Gubernur Jawa Tengah (Jateng) Ahmad Luthfi mendorong keterlibatan kader organisasi mahasiswa, khususnya Pergerakan Mahasiswa Islam Indonesia (PMII), dalam upaya pendampingan desa miskin yang menjadi fokus program pengentasan kemiskinan di wilayahnya.
“Di seluruh cabang di kabupaten/kota wilayah Jateng, tempelkan sahabat/sahabati ke seluruh bupati dan wali kotanya. Mereka sudah saya kasih tahu sahabat-sahabat akan mendapatkan porsi sebagai pendamping desa, karena dari 10 kabupaten/kota termiskin akan saya tunjuk desa miskin,” kata Gubernur Jateng Ahmad Luthfi di Semarang, Minggu.
Pernyataan itu disampaikan Ahmad Luthfi saat menghadiri pelantikan Pengurus Koordinator Cabang (PKC) PMII Jawa Tengah periode 2025–2027 di Wisma Perdamaian, Kota Semarang. Ia menekankan pentingnya peran kader PMII dalam mengawal program pemerintah, terutama menyangkut kesejahteraan masyarakat desa.

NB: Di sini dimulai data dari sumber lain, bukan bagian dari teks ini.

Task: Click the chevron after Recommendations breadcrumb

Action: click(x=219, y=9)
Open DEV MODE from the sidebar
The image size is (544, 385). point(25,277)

Menurutnya, kader PMII mulai dari tingkat cabang, komisariat, hingga rayon harus turut berkontribusi dalam mendampingi desa yang menjadi sasaran program. Desa-desa termiskin, lanjutnya, akan diintervensi secara komprehensif dengan melibatkan berbagai elemen, termasuk organisasi mahasiswa.
Mantan Kapolda Jateng itu juga meminta kesanggupan kader PMII untuk hadir dalam membangun kebersamaan demi mewujudkan kesejahteraan rakyat.
“Anda orang pergerakan yang tidak boleh berhenti dan berjalan di tempat. Bergerak kemudian bersama-sama kita lakukan eksplorasi di Jateng,” tegasnya.
Ia menjelaskan, persoalan kemiskinan menjadi tantangan besar yang harus diselesaikan secara kolektif. Saat ini angka kemiskinan di Jateng tercatat 9,48 persen, turun dari 9,58 persen pada September 2024. Indikator utama yang menjadi fokus pengentasan adalah pendidikan, kesehatan, kebutuhan pokok, serta rumah layak huni.
Bantuan yang digelontorkan, kata Luthfi, harus tepat sasaran. Karena itu, ia meminta mahasiswa ikut mengawasi sekaligus melaporkan hasilnya setiap tiga bulan sebagai bahan evaluasi.
“Mahasiswa kami minta untuk ikut mengawasi. Dengan bersama-sama itu kita akan mampu menunjukkan bahwa Jawa Tengah bisa maju berkelanjutan. Kalau kolaborasi itu bisa dilakukan, maka itulah tangan terkepal maju ke muka,” ujar Ahmad Luthfi.